Il dramma al quale stiamo assistendo in queste ore non sarebbe altro che il frutto avvelenato dell’ingessatura decisionale della struttura di Protezione civile. Insomma, una guerra di bande vissuta e consumata all’interno degli apparati burocratici. Che modo bizzarro di declinare lo spirito liberale dell’equilibrio tra i Poteri! Doveva immaginarlo Montesquieu che le sue idee, debitamente asservite ai maneggi dei boiardi di Stato, avrebbero aiutato gli apparati burocratici a contendersi il diritto di distribuire le porzioni della torta pubblica. Quando va bene si accordano, quando va male si combattono. Ma alla fine il conto lo pagano sempre e solo i cittadini. Oggi è toccato all’Abruzzo e alle Marche, domani saranno altre comunità a fare i conti con questo mostro biblico che strozza il Diritto e il buon senso con le sue inestricabili spire fatte di leggi e leggine, commi e contro-commi, regolamenti e appendici interpretative dei regolamenti. Così muore l’Italia, soffocata sotto il peso della neve e della foresta normativa più impenetrabile dell’Occidente libero. E la politica? La politica non c’è, ha abdicato al suo ruolo, ha smesso di rivendicare la propria egemonia. Si accontenta di presidiare la comunicazione e di garantirsi gli spazi degli annunci e della propaganda, il resto lo lascia all’insindacabile dominio della macchina amministrativa. D’altro canto, i governi tramontano, i ministri passano, mentre i direttori generali, i prefetti, i capi e i capetti degli uffici e delle “Authorities” restano.

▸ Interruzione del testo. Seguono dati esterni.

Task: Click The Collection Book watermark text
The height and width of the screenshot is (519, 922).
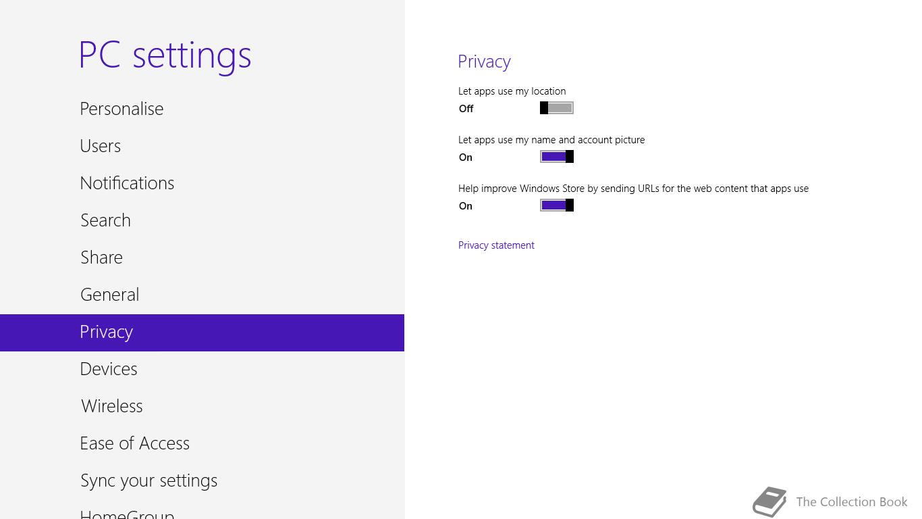Action: [x=852, y=501]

Quella italiana è una democrazia moderna solo a parole. La sua sostanza rimane corporativa e feudale. Una cosa, ancorché buona e necessaria per la comunità, si fa solo se rispetta determinati equilibri d’interessi particolari. Se invece l’infrange, o non li garantisce adeguatamente, non si fa. Se poi le cose vanno male, come sta accadendo in Abruzzo, comincia lo scaricabarile. Di chi la colpa? Mistero della fede. Quando ci sono tanti responsabili non si trova mai un colpevole. E si va avanti di questo passo, fino alla prossima tragedia. Pardon, nevicata.